SAP Cloud Identity Services – Identity Authentication is SAP’s recommended approach for SAP BTP as its single identity provider. In case you use corporate identity providers, it is possible to connect them to your Identity Authentication tenant, which will act as a hub/proxy. General information can be found in the following resources:
- SAP Cloud Identity Services – Identity Authentication
- SAP BTP – Security Administration: Managing Authentication and Authorization
- Use Identity Authentication as a proxy for a corporate identity provider
SAP S/4HANA Cloud comes with an Identity Authentication tenant that is provided by SAP Cloud Identity Services. It is used to authenticate end users who connect via SAP Fiori launchpad.
The Identity Authentication tenant should be connected to SAP BTP subaccount, so that any end users connecting via SAP Build Work Zone, standard edition or SAP Mobile Start can also be authenticated and access the exposed business content and data from SAP S/4HANA Cloud.
For most customers the SAP BTP Global Account and SAP Cloud Identity Services tenants come bundled and therefore have the option to perform a simple connect via the "Establish Trust" button in the SAP BTP Subaccounts Trust Configuration.
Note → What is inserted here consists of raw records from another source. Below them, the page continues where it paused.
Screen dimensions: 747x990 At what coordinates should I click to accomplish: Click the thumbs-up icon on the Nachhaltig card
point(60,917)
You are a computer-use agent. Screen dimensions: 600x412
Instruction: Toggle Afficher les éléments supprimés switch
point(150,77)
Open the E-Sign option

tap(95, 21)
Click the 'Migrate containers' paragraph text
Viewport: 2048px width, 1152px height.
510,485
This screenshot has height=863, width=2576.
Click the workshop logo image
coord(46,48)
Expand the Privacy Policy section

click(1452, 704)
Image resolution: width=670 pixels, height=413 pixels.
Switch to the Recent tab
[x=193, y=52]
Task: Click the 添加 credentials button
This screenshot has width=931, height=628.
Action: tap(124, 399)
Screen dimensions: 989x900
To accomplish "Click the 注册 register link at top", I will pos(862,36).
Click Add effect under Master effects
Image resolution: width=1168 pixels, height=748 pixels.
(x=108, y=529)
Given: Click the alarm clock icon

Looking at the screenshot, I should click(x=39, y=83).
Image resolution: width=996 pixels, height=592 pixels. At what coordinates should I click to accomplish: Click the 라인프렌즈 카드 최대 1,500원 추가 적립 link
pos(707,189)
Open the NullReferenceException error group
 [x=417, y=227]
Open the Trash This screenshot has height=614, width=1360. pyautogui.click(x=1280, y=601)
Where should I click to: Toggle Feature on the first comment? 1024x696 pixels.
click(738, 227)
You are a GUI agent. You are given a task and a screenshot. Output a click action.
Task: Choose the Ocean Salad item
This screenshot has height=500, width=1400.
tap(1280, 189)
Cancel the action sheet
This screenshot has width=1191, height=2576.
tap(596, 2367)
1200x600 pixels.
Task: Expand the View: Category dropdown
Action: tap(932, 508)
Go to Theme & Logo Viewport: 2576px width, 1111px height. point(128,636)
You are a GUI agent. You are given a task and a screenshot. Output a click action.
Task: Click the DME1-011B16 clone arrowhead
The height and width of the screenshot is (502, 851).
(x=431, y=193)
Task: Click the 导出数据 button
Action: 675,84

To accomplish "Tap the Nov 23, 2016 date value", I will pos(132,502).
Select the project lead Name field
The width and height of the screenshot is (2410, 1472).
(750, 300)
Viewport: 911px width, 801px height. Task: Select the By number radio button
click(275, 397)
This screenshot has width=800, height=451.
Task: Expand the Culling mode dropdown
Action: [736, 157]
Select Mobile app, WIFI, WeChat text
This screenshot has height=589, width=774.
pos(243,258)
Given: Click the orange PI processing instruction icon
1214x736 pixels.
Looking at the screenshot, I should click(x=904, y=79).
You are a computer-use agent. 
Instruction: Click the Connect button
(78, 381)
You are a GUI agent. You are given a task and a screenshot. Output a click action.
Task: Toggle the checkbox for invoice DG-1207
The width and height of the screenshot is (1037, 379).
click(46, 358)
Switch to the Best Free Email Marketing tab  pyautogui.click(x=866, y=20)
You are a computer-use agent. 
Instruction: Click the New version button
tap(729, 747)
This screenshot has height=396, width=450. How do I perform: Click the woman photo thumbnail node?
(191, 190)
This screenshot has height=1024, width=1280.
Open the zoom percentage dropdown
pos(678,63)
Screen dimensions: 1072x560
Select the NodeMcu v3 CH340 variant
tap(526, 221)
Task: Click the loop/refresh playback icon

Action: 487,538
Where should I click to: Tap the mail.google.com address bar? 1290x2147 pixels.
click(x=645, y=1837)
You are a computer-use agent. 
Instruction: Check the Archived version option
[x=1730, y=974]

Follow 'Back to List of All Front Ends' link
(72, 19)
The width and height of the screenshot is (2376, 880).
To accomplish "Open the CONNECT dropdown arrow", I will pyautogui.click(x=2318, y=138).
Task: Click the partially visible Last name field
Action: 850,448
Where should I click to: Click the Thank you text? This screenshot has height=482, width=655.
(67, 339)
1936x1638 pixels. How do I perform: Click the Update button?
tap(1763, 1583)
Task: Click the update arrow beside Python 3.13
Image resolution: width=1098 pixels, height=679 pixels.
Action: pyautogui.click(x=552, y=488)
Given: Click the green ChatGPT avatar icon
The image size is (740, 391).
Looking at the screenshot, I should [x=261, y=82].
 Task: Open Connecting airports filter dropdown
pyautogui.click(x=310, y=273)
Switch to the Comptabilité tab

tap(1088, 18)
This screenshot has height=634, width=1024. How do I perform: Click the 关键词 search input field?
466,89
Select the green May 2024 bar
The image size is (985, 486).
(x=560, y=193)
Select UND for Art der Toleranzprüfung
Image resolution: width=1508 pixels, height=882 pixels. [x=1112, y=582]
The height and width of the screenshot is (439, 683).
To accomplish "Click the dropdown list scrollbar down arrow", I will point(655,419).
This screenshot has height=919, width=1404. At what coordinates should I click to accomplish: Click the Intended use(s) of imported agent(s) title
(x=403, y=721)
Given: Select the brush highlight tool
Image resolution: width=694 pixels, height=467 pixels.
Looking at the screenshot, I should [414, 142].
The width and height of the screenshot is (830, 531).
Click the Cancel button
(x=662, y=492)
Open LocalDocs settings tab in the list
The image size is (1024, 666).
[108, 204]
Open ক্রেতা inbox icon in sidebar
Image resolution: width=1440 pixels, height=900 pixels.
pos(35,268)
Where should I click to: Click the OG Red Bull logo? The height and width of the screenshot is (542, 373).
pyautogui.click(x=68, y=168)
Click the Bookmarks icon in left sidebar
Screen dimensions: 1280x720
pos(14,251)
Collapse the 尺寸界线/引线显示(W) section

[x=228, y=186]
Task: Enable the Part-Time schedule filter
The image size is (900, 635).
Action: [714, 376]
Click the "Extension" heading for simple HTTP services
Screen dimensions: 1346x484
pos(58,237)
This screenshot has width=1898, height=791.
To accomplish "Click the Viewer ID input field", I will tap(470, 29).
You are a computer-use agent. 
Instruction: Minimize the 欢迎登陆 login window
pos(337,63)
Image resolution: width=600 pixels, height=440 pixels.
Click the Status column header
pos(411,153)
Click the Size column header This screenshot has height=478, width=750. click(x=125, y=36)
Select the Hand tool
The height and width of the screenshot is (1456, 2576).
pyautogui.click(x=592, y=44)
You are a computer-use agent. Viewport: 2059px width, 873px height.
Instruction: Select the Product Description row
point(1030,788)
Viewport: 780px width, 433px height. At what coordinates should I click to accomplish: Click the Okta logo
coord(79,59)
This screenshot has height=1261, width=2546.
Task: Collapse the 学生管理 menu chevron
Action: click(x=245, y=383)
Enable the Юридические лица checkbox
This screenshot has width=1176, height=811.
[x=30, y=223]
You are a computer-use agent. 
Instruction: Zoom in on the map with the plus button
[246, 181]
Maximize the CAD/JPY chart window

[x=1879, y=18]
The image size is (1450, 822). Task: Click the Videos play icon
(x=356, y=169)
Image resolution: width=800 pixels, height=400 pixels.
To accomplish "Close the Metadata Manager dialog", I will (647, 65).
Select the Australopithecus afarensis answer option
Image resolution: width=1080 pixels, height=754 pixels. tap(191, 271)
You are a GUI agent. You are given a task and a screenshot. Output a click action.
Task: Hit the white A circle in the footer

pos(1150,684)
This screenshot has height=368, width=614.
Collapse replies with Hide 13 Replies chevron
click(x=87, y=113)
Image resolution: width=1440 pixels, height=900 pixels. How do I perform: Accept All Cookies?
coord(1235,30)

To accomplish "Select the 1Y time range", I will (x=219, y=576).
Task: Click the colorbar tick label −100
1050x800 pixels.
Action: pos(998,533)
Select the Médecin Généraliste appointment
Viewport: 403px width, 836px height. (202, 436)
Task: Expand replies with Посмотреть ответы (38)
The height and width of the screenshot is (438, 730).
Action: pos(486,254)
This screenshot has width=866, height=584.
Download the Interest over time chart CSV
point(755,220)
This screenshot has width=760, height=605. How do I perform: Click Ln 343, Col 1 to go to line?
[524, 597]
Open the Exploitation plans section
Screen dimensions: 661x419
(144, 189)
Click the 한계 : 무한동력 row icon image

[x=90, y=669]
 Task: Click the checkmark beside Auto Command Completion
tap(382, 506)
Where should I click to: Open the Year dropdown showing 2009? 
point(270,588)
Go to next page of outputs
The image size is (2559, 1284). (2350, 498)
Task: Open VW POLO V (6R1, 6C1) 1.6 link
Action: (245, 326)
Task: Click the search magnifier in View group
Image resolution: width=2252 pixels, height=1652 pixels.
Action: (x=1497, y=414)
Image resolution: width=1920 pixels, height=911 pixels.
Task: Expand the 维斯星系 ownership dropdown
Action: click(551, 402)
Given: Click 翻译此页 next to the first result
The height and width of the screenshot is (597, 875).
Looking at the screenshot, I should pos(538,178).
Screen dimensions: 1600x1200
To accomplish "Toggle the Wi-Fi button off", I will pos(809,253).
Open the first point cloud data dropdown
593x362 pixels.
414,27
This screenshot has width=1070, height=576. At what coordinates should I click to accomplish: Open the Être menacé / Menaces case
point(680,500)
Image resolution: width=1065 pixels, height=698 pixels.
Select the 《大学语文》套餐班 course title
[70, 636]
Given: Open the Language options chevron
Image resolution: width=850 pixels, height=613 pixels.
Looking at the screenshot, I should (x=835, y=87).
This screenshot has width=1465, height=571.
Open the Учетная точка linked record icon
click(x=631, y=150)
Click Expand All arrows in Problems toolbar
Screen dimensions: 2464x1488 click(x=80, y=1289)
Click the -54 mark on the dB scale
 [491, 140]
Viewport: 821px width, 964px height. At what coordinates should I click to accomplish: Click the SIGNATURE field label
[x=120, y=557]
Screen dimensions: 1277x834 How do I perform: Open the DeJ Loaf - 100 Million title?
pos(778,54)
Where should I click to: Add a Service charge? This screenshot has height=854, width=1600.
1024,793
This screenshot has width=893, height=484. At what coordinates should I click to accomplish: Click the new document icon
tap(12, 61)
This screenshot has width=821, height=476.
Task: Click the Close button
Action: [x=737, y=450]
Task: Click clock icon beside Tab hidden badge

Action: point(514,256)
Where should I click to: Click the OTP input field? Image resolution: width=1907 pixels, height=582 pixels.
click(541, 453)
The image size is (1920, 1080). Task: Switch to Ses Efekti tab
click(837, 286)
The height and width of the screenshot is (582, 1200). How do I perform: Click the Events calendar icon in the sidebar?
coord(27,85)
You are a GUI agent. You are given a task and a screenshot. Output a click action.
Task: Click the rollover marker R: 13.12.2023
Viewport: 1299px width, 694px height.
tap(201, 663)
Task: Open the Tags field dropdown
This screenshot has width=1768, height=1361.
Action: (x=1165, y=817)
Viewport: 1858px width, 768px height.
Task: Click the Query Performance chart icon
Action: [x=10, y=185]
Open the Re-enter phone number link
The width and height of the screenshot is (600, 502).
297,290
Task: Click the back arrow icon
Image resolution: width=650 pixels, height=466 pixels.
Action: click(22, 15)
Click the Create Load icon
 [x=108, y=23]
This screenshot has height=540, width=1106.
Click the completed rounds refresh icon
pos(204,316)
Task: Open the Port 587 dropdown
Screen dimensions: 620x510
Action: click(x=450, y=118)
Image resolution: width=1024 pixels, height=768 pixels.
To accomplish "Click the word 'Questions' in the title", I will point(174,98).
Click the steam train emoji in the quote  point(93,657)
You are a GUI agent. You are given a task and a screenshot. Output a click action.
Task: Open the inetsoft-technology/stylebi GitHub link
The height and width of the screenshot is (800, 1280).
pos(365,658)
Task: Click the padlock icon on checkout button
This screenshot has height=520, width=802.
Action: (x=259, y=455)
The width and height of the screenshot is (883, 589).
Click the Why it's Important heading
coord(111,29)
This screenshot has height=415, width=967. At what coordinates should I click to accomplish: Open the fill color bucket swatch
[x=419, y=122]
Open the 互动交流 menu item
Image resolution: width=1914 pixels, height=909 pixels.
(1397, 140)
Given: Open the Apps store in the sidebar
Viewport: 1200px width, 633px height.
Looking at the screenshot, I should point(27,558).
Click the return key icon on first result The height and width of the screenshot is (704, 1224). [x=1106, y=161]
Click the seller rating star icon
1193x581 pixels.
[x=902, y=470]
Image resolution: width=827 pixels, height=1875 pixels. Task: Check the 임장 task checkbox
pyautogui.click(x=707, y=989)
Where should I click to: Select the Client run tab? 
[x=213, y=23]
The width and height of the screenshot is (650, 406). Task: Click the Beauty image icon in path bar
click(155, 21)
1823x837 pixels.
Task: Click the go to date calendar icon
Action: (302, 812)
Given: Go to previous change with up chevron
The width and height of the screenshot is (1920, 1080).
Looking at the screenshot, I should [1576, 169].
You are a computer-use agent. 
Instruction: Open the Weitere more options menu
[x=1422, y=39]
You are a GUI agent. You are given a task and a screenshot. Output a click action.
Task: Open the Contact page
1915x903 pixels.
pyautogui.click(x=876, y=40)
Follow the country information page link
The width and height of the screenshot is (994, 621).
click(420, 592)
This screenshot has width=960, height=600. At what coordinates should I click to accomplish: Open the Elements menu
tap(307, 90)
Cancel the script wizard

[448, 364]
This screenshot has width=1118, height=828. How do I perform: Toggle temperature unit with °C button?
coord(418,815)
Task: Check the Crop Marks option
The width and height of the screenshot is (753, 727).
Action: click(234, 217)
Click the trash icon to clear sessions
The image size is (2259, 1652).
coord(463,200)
This will setup the trust configuration of type OpenID Connect automatically. (Refer to this help page)
In case your SAP Cloud Identity Services – Identity Authentication tenant is not available via "Establish Trust" or you want to go ahead with a SAML 2.0 setup, we will cover the steps for the manual trust configuration below.
Prerequisites
- SAP Cloud Identity Services – Identity Authentication is available and connected to SAP S/4HANA Cloud
- SAP BTP platform admin user with admin access to the SAP BTP subaccount
- Identity Authentication admin user with authorizations to manage applications
Note
These could either be your personal or general users with admin roles assigned on the respective systems.